Son ya cerca de las siete y media de la tarde cuando vuelve de nuevo a casa. El cansancio va haciendo mella en el niño, aunque unas partidas a la Play Station y una cena con alitas de pollo todavía consiguen animarle un rato. «Acaba rendido. Para las 9 de la noche suele estar ya durmiendo».

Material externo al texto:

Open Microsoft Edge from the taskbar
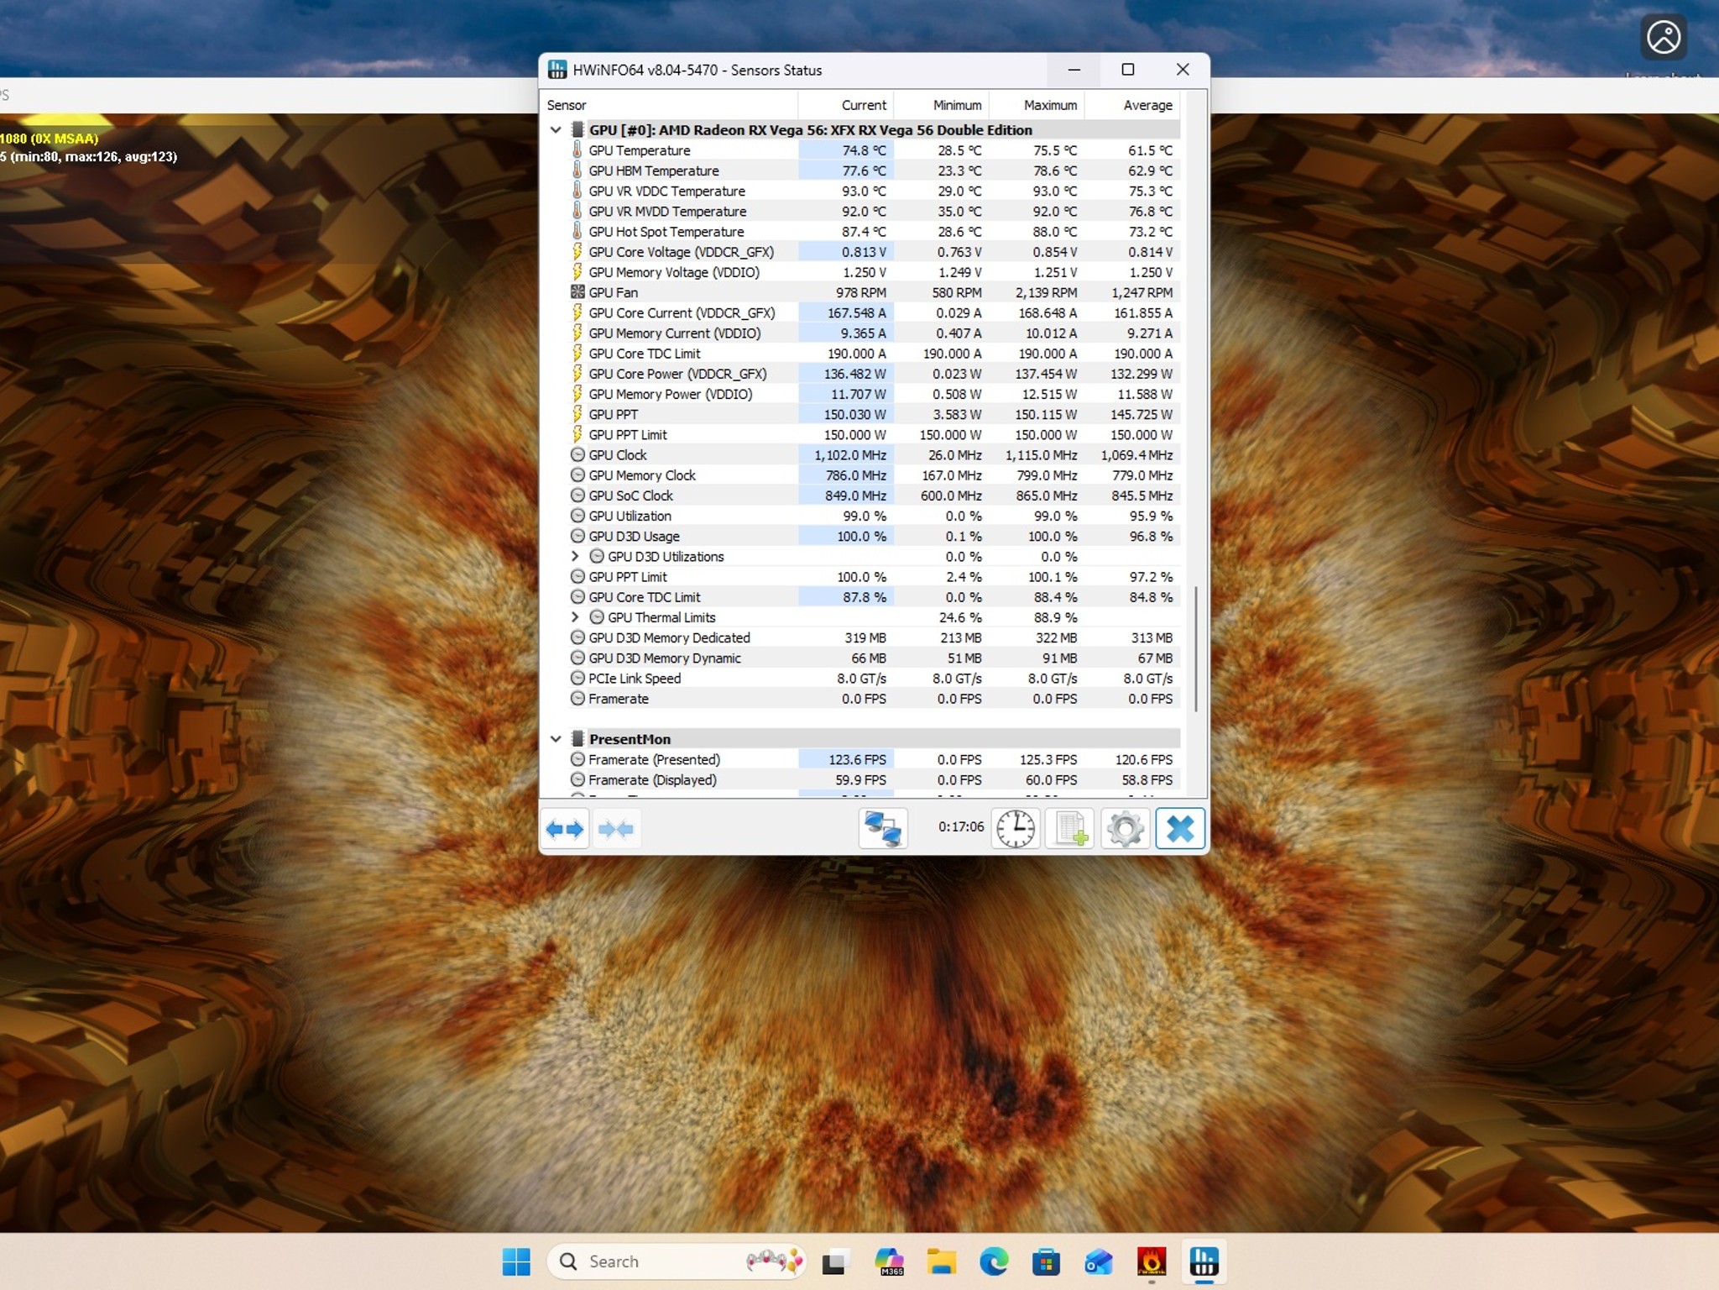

Entonces, sus padres retoman la conversación iniciada a primera hora de la tarde. «No queremos que nadie piense que hemos accedido a protagonizar este reportaje para despertar lástima. Ni mucho menos. Carlos nos hace muy felices, inmensamente felices. Pero sí es justo que se reconozca que es una realidad díficil». Saben, además, que no ha hecho más que empezar. «¿La adolescencia? No tenemos tiempo de pensarlo. Vivimos el día a día». Son las reflexiones propias de cualquier madre. «Puestos a pedir, que sea autónomo, que pueda trabajar… Asumo que se va a enamorar. Querría que tuviera una vida plena en todos sus sentidos: emocional, sexual, laboral, etc. En sus primeros meses de vida de Carlos, lo miraba y me mataban cosas como pensar que nunca fuera a poder conducir. Ahora , al lado de que sea feliz, el resto me parece una tontería mayúscula».